Skip site navigation (1) Skip section navigation (2)

Re: pg_dump additional options for performance

From: Tom Lane <tgl(at)sss(dot)pgh(dot)pa(dot)us>
To: Stephen Frost <sfrost(at)snowman(dot)net>
Cc: daveg <daveg(at)sonic(dot)net>, Simon Riggs <simon(at)2ndquadrant(dot)com>, pgsql-patches(at)postgresql(dot)org
Subject: Re: pg_dump additional options for performance
Date: 2008-07-21 03:34:35
Message-ID: 18415.1216611275@sss.pgh.pa.us (view raw or flat)
Thread:
Lists: pgsql-hackerspgsql-patches
Stephen Frost <sfrost(at)snowman(dot)net> writes:
> * daveg (daveg(at)sonic(dot)net) wrote:
>> One observation, indexes should be built right after the table data
>> is loaded for each table, this way, the index build gets a hot cache
>> for the table data instead of having to re-read it later as we do now.

> That's not how pg_dump has traditionally worked, and the point of this
> patch is to add options to easily segregate the main pieces of the
> existing pg_dump output (main schema definition, data dump, key/index
> building).  You suggestion brings up an interesting point that should
> pg_dump's traditional output structure change the "--schema-post-load"
> set of objects wouldn't be as clear to newcomers since the load and the
> indexes would be interleaved in the regular output.
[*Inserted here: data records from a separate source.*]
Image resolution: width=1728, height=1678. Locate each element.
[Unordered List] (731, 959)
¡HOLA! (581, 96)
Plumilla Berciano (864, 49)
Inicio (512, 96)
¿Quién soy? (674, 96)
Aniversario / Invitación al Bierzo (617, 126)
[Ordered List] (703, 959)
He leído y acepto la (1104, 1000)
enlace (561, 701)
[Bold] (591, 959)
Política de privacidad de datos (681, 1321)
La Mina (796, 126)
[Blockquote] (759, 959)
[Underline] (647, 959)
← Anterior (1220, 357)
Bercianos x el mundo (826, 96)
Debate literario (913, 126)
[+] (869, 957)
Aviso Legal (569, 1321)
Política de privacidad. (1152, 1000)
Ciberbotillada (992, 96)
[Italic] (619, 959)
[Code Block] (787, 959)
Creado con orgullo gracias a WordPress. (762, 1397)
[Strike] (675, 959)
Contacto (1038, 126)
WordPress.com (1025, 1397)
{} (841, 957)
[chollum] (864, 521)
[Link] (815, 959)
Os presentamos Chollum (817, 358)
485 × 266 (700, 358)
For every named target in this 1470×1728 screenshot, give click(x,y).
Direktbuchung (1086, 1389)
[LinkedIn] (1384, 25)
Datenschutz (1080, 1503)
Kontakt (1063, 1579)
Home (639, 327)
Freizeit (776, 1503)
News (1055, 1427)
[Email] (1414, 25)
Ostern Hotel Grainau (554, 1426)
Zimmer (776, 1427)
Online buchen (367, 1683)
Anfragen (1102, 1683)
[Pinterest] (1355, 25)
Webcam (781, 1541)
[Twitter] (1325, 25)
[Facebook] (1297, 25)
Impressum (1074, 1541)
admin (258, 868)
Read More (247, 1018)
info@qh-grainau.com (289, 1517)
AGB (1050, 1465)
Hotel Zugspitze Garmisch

Yeah.  Also, that is pushing into an entirely different line of
development, which is to enable multithreaded pg_restore.  The patch
at hand is necessarily incompatible with that type of operation, and
wouldn't be used together with it.

As far as the documentation/definition aspect goes, I think it should
just say the parts are
	* stuff needed before you can load the data
	* the data
	* stuff needed after loading the data
and not try to be any more specific than that.  There are corner cases
that will turn any simple breakdown into a lie, and I doubt that it's
worth trying to explain them all.  (Take a close look at the dependency
loop breaking logic in pg_dump if you doubt this.)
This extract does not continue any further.